Work to complete
Go to the line that contains "Given: Zoom out", then write out that line and all that follow to the end of the listing, exactly and without pictures.
*** Opening Provided entries ***
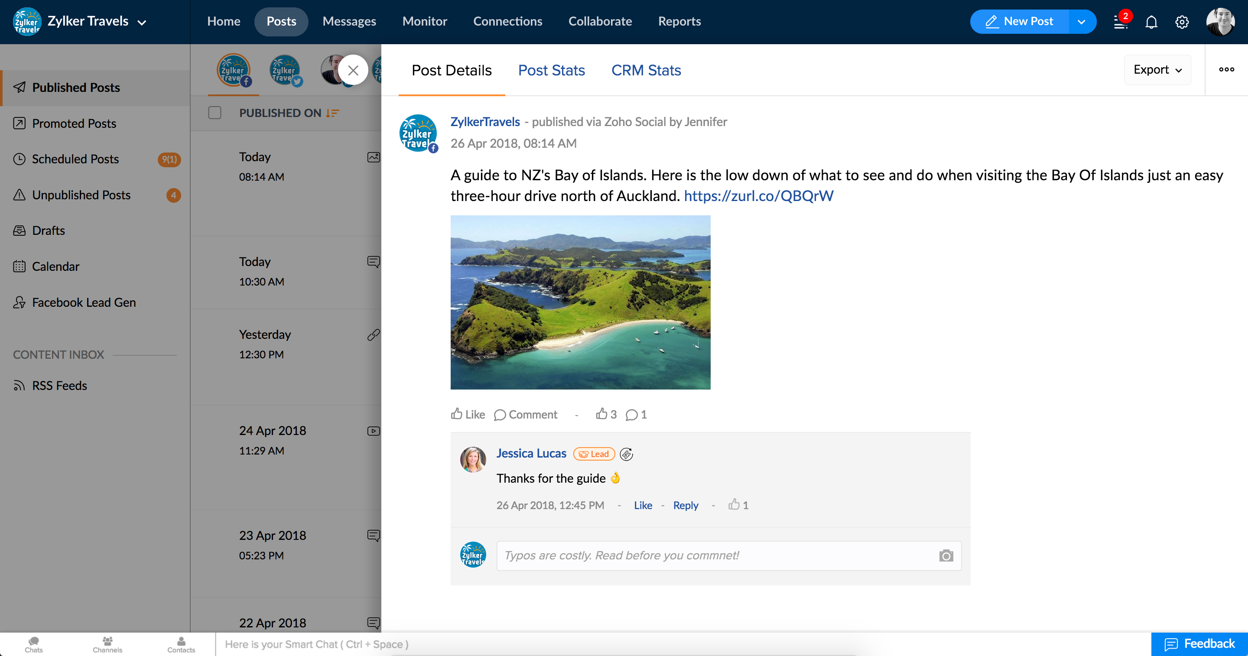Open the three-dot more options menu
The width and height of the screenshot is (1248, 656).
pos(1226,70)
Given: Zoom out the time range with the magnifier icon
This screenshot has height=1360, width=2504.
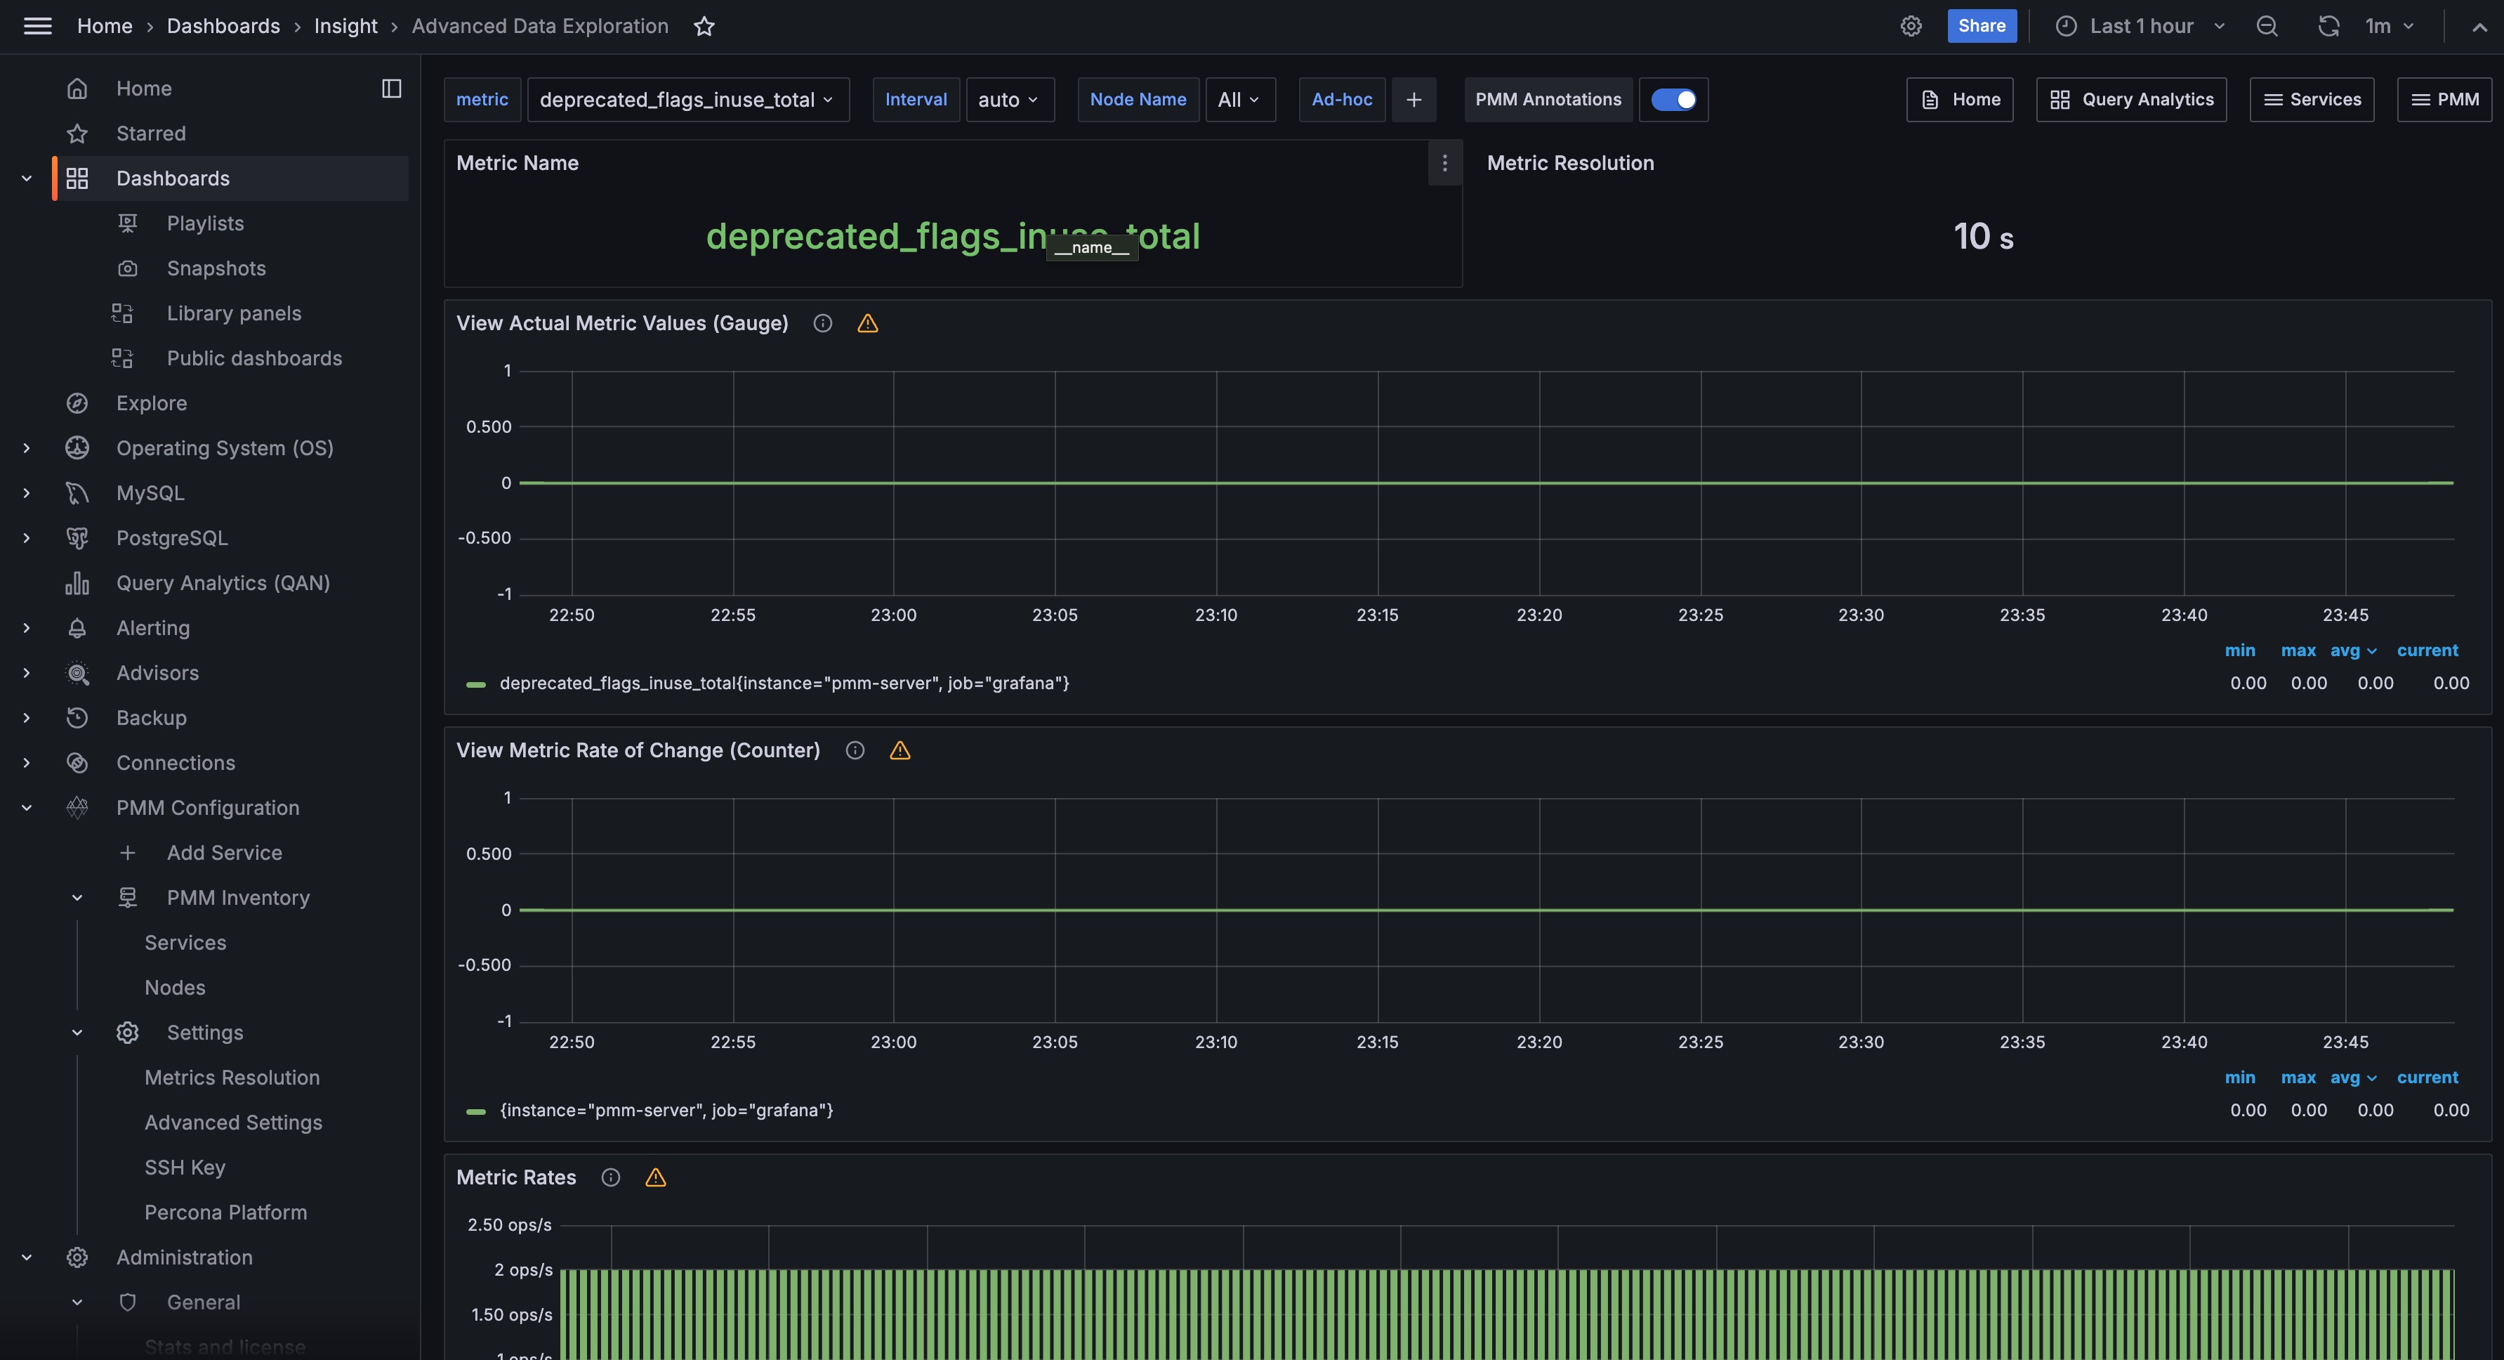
*** Closing Provided entries ***
Solved problem
Given: Zoom out the time range with the magnifier icon
This screenshot has height=1360, width=2504.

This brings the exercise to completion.